America wasnt a Facist state by the signing by Obama but by the acts that Bush did that allowed the Congress to say they were only Codifying what Bush had already done.
Jaime
June 24th, 2012 at 9:05 am
They are worse than the Germans who lived under the Nazi regime because, at least, Germans' claims of ignoring what was going on were probably true at least to a great extent. What will Americans say to justify the murderous rampages of the criminals they elected again and again.
Popsiq
June 24th, 2012 at 10:09 am
A generation of America soldiers were told Agent Orange was safe enough to bathe in. A south Viet even drank some. It was sprayed around military bases world-wide to keep weeds down.
That's what marketing is all about.
But like napalm, WP, depleted uranium and a host of other military innovations, unless it's happening to you and yours, who gives a rat's azz? 'They' probably deserved 'it'.
Popsiq
June 24th, 2012 at 10:09 am
A generation of American soldiers were told Agent Orange was safe enough to bathe in. A South Viet supposedly even drank some. It was sprayed around military bases world-wide to keep weeds down.
That's what marketing is all about.
But like napalm, WP, depleted uranium and a host of other military 'innovations', unless it's happening to you and yours, who gives a rat's azz? 'They' probably deserved 'it'.
paulBass
June 24th, 2012 at 11:30 am
agent orange is still a major threat across the asia pacific rim where at numerous bases, im aware of at least in japan and koree, large stockpiles where simply buried at the bases and are now leaking in to ground water and effecting local populations
paulBass
June 24th, 2012 at 11:30 am
agent orange is still a major threat across the asia pacific rim where at numerous bases, im aware of at least in japan and korea, large stockpiles where simply buried at the bases and are now leaking in to ground water and effecting local populations
Washingtonsucks
June 24th, 2012 at 4:33 pm
This article should be in every newspaper and read on every news network in the Western world.
Strider55
June 24th, 2012 at 5:25 pm
Outstanding essay, Mr. Pilger, but I'm afraid you also fell for the psy-op, though in a small way and no doubt inadvertently, when you wrote, "Today, at the Tu Du paediatrics hospital in Saigon, . . ."

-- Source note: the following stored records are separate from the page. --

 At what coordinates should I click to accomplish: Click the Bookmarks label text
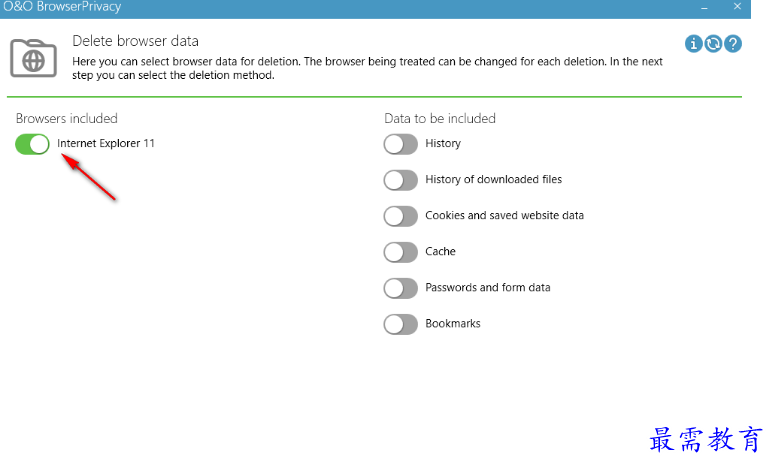(x=453, y=324)
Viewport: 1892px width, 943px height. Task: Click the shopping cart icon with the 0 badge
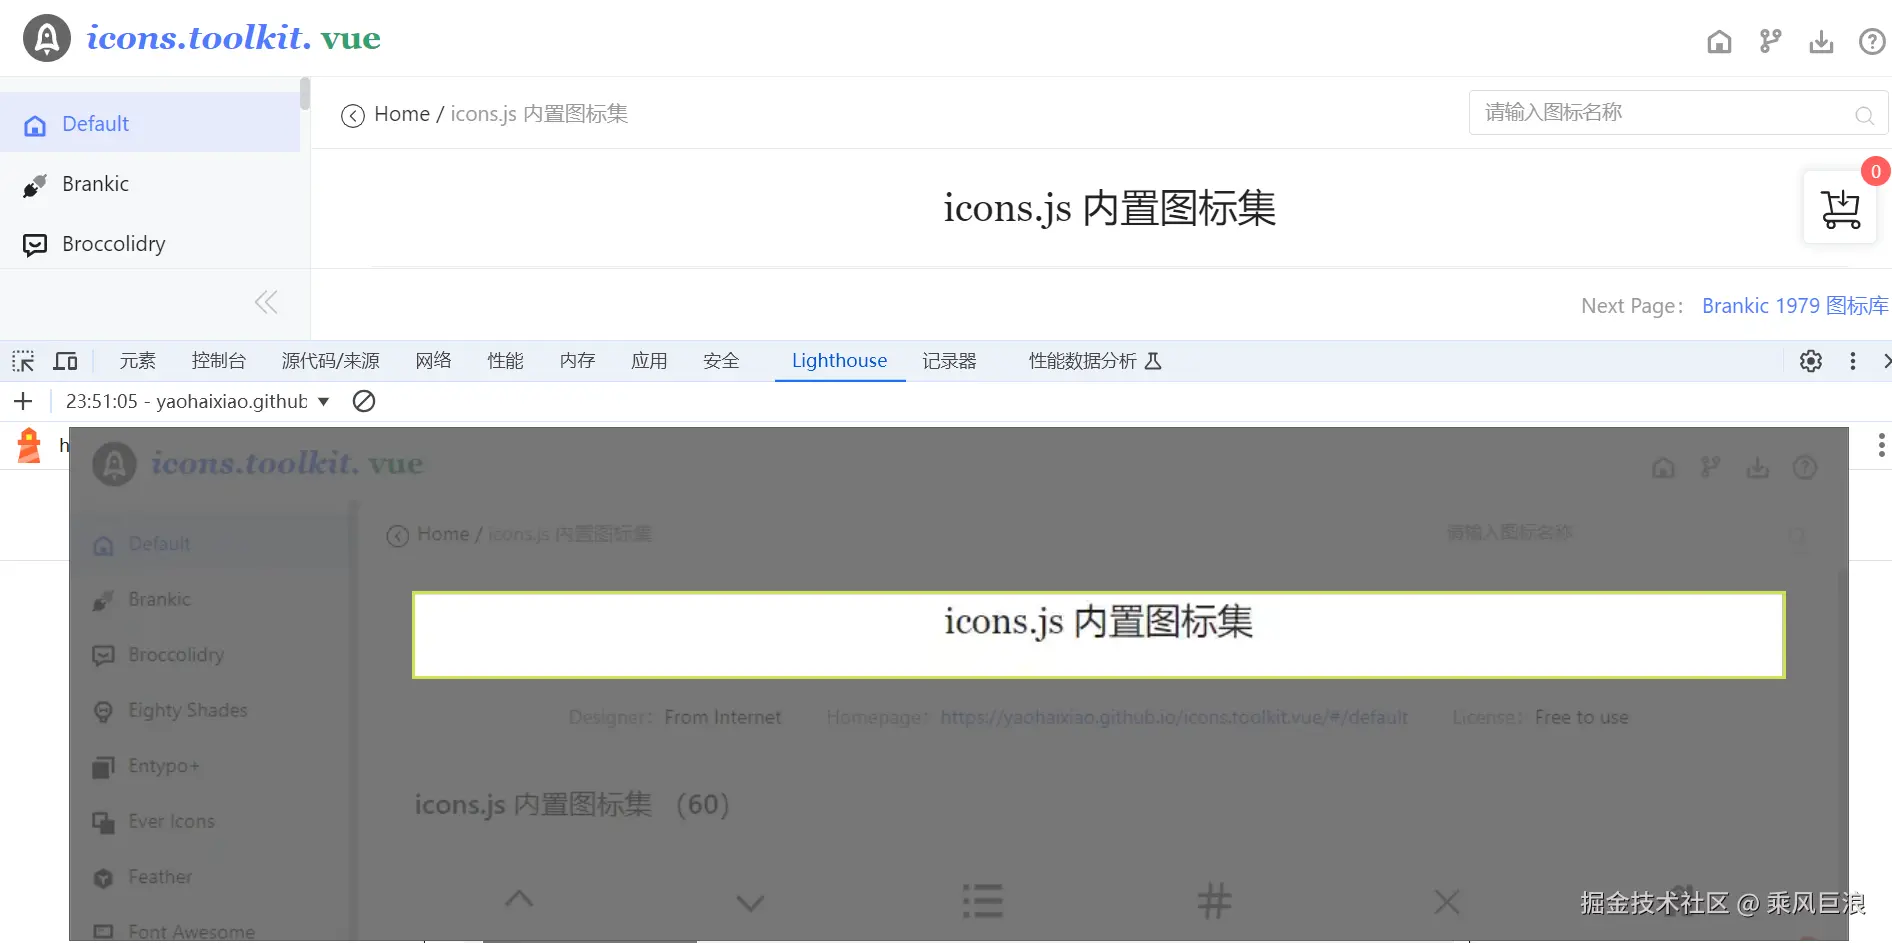1840,208
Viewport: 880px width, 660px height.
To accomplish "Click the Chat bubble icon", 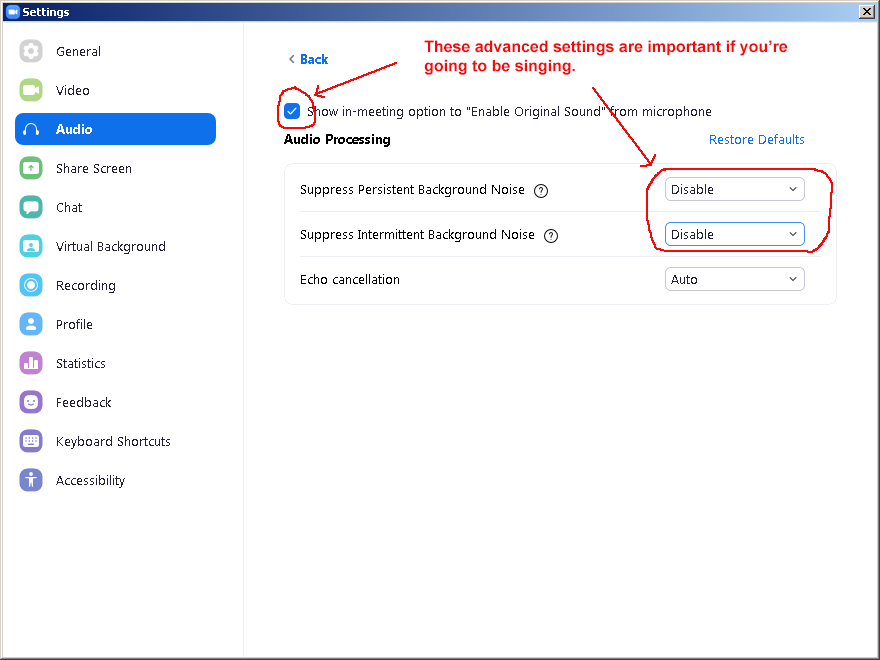I will tap(31, 208).
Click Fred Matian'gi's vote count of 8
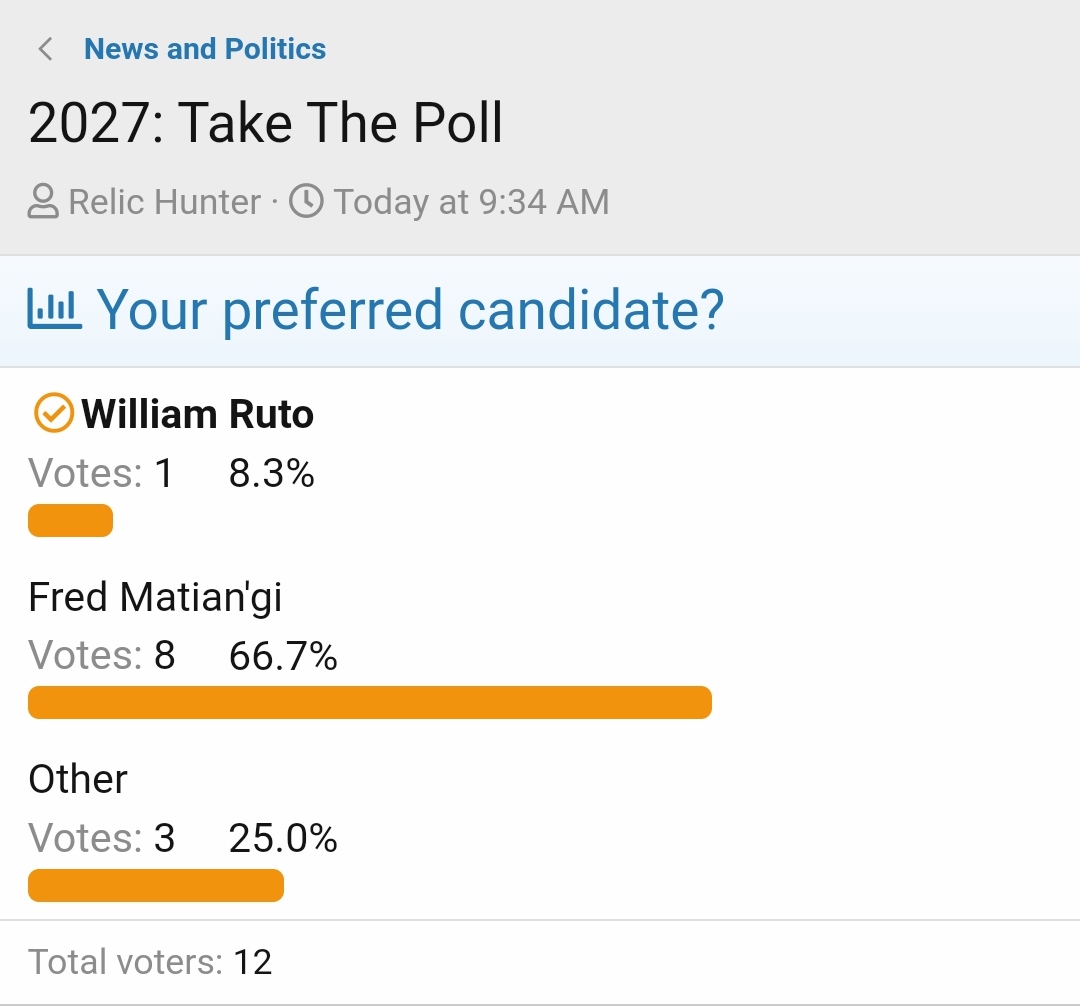The image size is (1080, 1006). (x=165, y=656)
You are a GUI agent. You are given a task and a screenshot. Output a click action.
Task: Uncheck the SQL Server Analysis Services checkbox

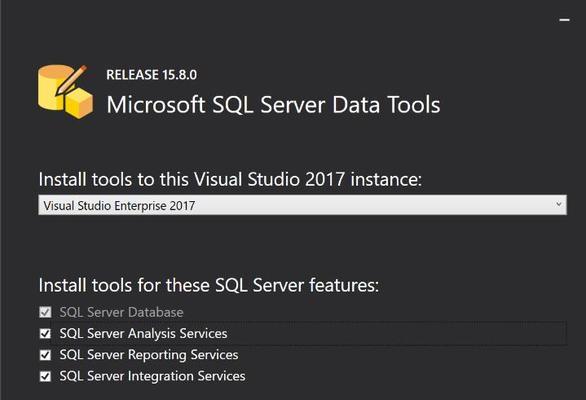[x=45, y=333]
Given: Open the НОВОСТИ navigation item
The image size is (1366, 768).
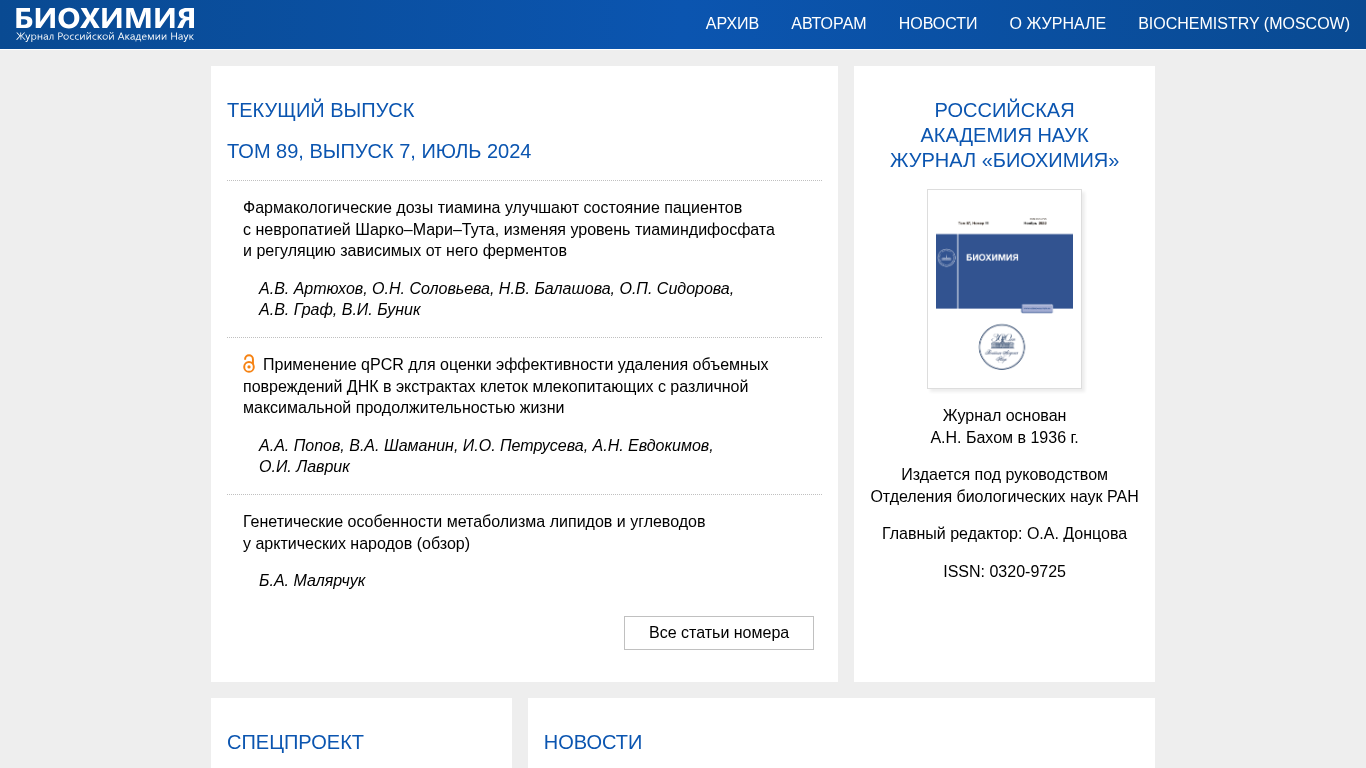Looking at the screenshot, I should [x=937, y=24].
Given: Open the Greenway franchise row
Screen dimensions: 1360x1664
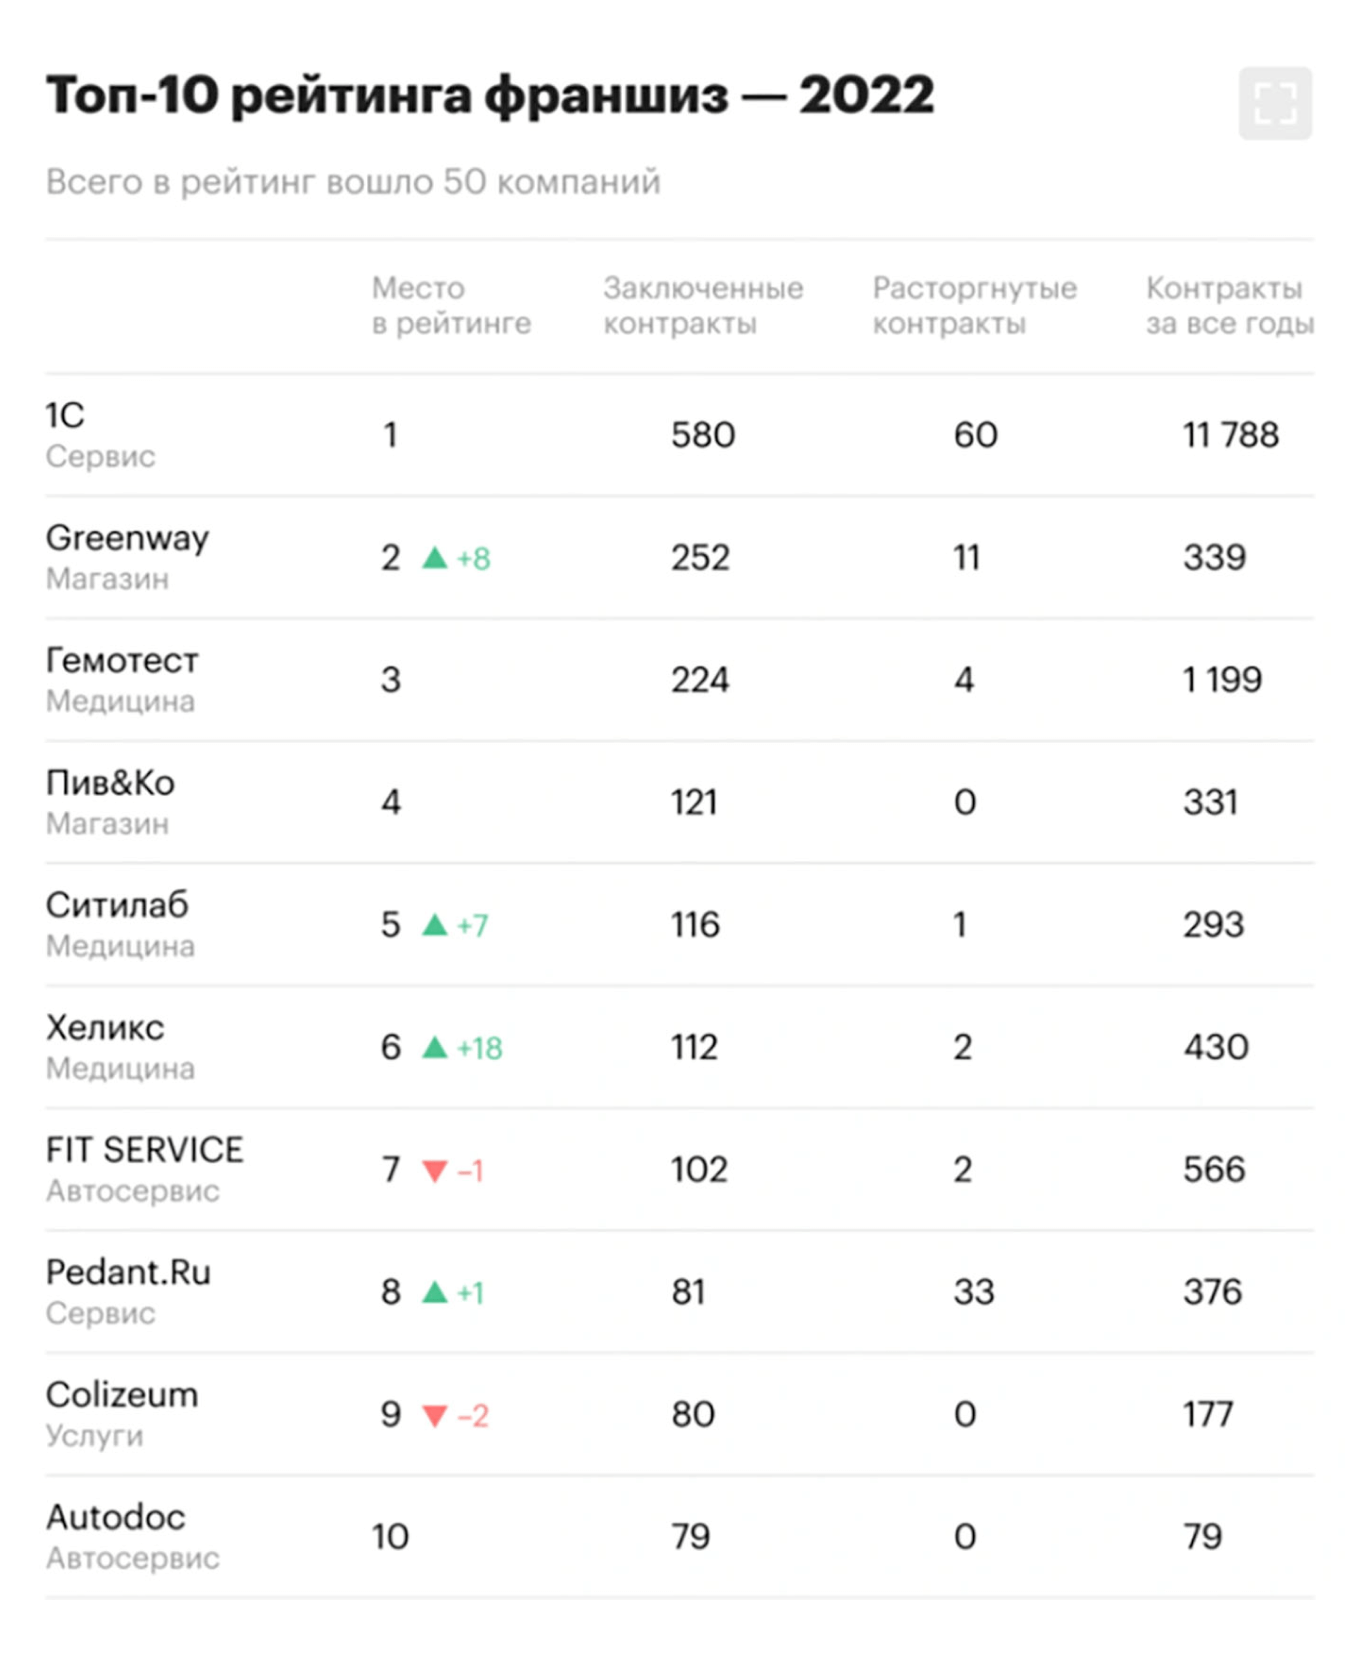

Just as you would not still refer to St. Petersburg as "Leningrad," to Volgograd as "Stalingrad," or to Chemnitz, Germany as "Karl-Marx-Stadt," so too must all writers accurately refer to the capital of the former South Vietnam as "Ho Chi Minh City" — which has been its official name since 1976. I realize that's the equivalent of fingernails on chalkboard for embittered Vietnam vets, but that's their problem. No doubt die-hard communists in Russia have the same reaction to "St. Petersburg" and "Volgograd."
I might note that if you type "Saigon" into the Wikipedia search bar, you will automatically be redirected to the page for "Ho Chi Minh City."
Perhaps sometime in the future Vietnam will repudiate communism and the city's original name will be restored. Until that happy day arrives, the current name must be used.
W_ThePoster
June 24th, 2012 at 7:51 pm
Part of the reason 'why' we don't resist is that we think these conflicts are aberrations from the 'normal' of peaceable international relations, and simply expect the latest one to be the last one. We don't grasp that the national security state has been at war in the ME, actively, since 1979 and before that. What little resistance they encounter becomes the basis for a new tactic in propraganda and/or information control. Case in point the 'embedding' of news personnel after the debacle of Somalia.
Popsiq
August 12th, 2012 at 6:43 am
The 'banality of evil' is alive and well.